■ Document text

/**
 * @file kernels.cuh
 * @brief Soft Smith-Waterman CUDA Kernels (Linear Gap Penalty)
 *
 * Differentiable local sequence alignment using temperature-scaled softmax.
 * Implements forward, backward, Hessian-vector product, and parameter gradients.
 *
 * ============================================================================
 * ALGORITHM OVERVIEW
 * ============================================================================
 *
 * Smith-Waterman finds optimal LOCAL alignments between two sequences.
 * Unlike global alignment (Needleman-Wunsch), it can start and end anywhere.
 *
 * Key properties:
 *   - Local alignment: best matching subsequence (not full sequences)
 *   - Linear gap model: each gap costs a fixed penalty
 *   - Soft version: uses temperature-scaled logsumexp instead of max
 *
 * ============================================================================
 * RECURRENCE RELATION
 * ============================================================================
 *
 * For sequences of length L1 and L2, with scores[i,j] = similarity(seq1[i], seq2[j]):
 *
 *   alpha[i,j] = T * log( exp(alpha[i-1,j-1] + scores[i,j]) / T     // align
 *                       + exp(alpha[i-1,j] + gap) / T               // insertion
 *                       + exp(alpha[i,j-1] + gap) / T               // deletion
 *                       + exp(0) / T )                              // restart
 *
 * Simplified as LogSumExp (LSE):
 *
 *   alpha[i,j] = LSE_T(
 *       alpha[i-1,j-1] + scores[i,j],   // diagonal: align positions
 *       alpha[i-1,j] + gap,              // up: gap in sequence 2
 *       alpha[i,j-1] + gap,              // left: gap in sequence 1
 *       0                                 // sky: start new local alignment
 *   )

■ The task
Write what comes next in the soft Smith-Waterman CUDA kernel header, picking up right after the last line shown.

■ Data records

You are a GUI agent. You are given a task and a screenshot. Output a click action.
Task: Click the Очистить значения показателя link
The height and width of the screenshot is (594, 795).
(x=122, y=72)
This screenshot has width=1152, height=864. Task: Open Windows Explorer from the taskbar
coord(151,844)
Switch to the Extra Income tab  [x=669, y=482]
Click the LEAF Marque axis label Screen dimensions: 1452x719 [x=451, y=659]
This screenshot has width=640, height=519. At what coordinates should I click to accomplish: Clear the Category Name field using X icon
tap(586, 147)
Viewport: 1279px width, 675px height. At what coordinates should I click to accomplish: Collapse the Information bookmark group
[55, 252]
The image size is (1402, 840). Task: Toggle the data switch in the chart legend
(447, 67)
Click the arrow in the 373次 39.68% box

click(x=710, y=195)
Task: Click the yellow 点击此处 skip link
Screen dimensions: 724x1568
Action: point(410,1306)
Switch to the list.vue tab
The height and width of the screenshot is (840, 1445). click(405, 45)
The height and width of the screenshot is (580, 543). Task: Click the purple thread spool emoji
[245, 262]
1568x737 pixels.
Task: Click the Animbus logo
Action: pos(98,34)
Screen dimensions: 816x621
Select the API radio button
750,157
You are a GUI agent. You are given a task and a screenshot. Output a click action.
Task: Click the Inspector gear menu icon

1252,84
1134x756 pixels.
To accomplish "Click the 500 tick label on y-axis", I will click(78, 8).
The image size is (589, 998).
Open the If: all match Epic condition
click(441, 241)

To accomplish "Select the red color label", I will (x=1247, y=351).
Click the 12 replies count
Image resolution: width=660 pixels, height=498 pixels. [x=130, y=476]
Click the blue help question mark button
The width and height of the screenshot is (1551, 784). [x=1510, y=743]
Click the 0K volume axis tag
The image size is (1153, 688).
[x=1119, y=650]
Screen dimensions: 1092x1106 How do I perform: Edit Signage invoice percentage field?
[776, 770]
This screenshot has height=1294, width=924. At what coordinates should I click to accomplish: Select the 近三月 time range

■ Task response
 *
 * Base case:
 *   alpha[0,0] = 0
 *   alpha[i,0] = -inf for i > 0  (can only restart, handled by sky option)
 *   alpha[0,j] = -inf for j > 0
 *
 * Partition function (soft alignment score):
 *   S = LSE_T(alpha[i,j] for all i,j)  -- best local alignment anywhere
 *
 * ============================================================================
 * MEMORY LAYOUT
 * ============================================================================
 *
 * Alpha table: [B, (L1+1) * (L2+1)] flattened row-major
 *   - Index: alpha[b, i, j] = alpha[b * stride + i * (L2+1) + j]
 *   - Size: B * (L1+1) * (L2+1) floats
 *   - The +1 accounts for boundary conditions (i=0, j=0)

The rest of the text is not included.